One reason you want to keep your authentication and duress phrases as innocuous as possible is because law enforcement agencies around the world are increasingly using IMSI catchers, also known as “Stingrays” or “Cell Site Simulators” to capture text messages and phone calls within their range. These devices pretend to be cell towers, intercept and log your communications, and then pass them on to real cell towers so your intended contacts also receive them. Because of this, you probably don’t want to use your burner to text things like, “Hey are you at the protest?” or “Yo, did you bring the Molotovs?”
Under normal circumstances, the use of encrypted messengers such as Signal can circumvent the use of Stingrays fairly effectively, but as burner phones do not typically have the capability for encrypted messaging (unless you’re buying burner smartphones), it is necessary to be careful about what you’re saying.
Burner phones are single-use.
Burner phones are meant to be used once, and then considered “burned.” There are a lot of reasons for this, but the primary reason is that you don’t want your clandestine actions linked. If the same “burner” phone starts showing up at the same events, people investigating those events have a broader set of data to build profiles from. What this means is, if what you’re doing really does require a burner phone, then what you’re doing requires a fresh, clean burner every single time. Don’t let sloppy execution of security measures negate all your efforts.
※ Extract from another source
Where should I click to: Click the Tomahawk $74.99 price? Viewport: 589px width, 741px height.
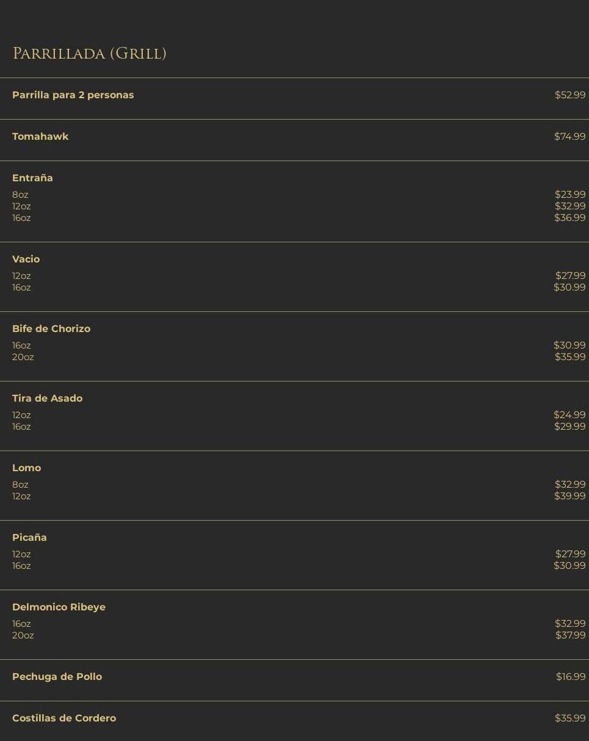[x=569, y=137]
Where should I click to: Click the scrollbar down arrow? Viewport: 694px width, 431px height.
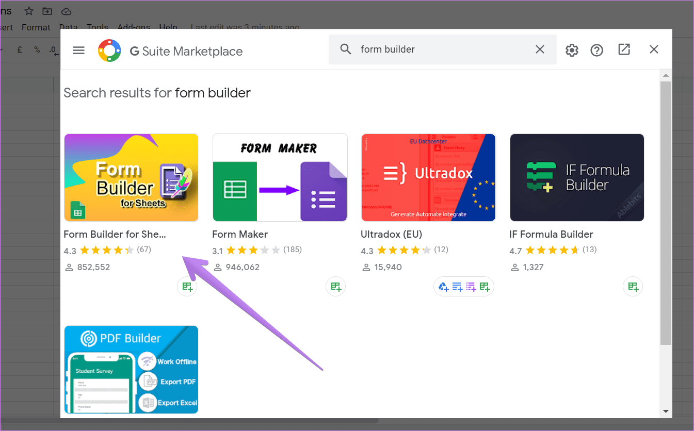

Procure your burner phone carefully.
You want your burner to be untraceable. That means you should pay for it in cash; don’t use your debit card. Ask yourself: are there surveillance cameras in or around the place you are buying it? Don’t bring your personal phone to the location where you buy your burner. Consider walking or biking to the place you’re purchasing your burner; covering easily-identifiable features with clothing or makeup; and not purchasing a burner at a location you frequent regularly enough that the staff recognize you.
Never assume burner phones are “safe” or “secure.”
For burner phones to preserve your privacy, everyone involved in the communication circle has to maintain good security culture. Safe use of burners demands proper precautions and good hygiene from everyone in the network: a failure by one person can compromise everyone. Consequently, it is important both to make sure everyone you’re communicating with is on the same page regarding the safe and proper use of burner phones, and also to assume that someone is likely to be careless. This is another good reason to be careful with your communications even while using burner phones. Always take responsibility for your own safety, and don’t hesitate to erase and ditch your burner when necessary.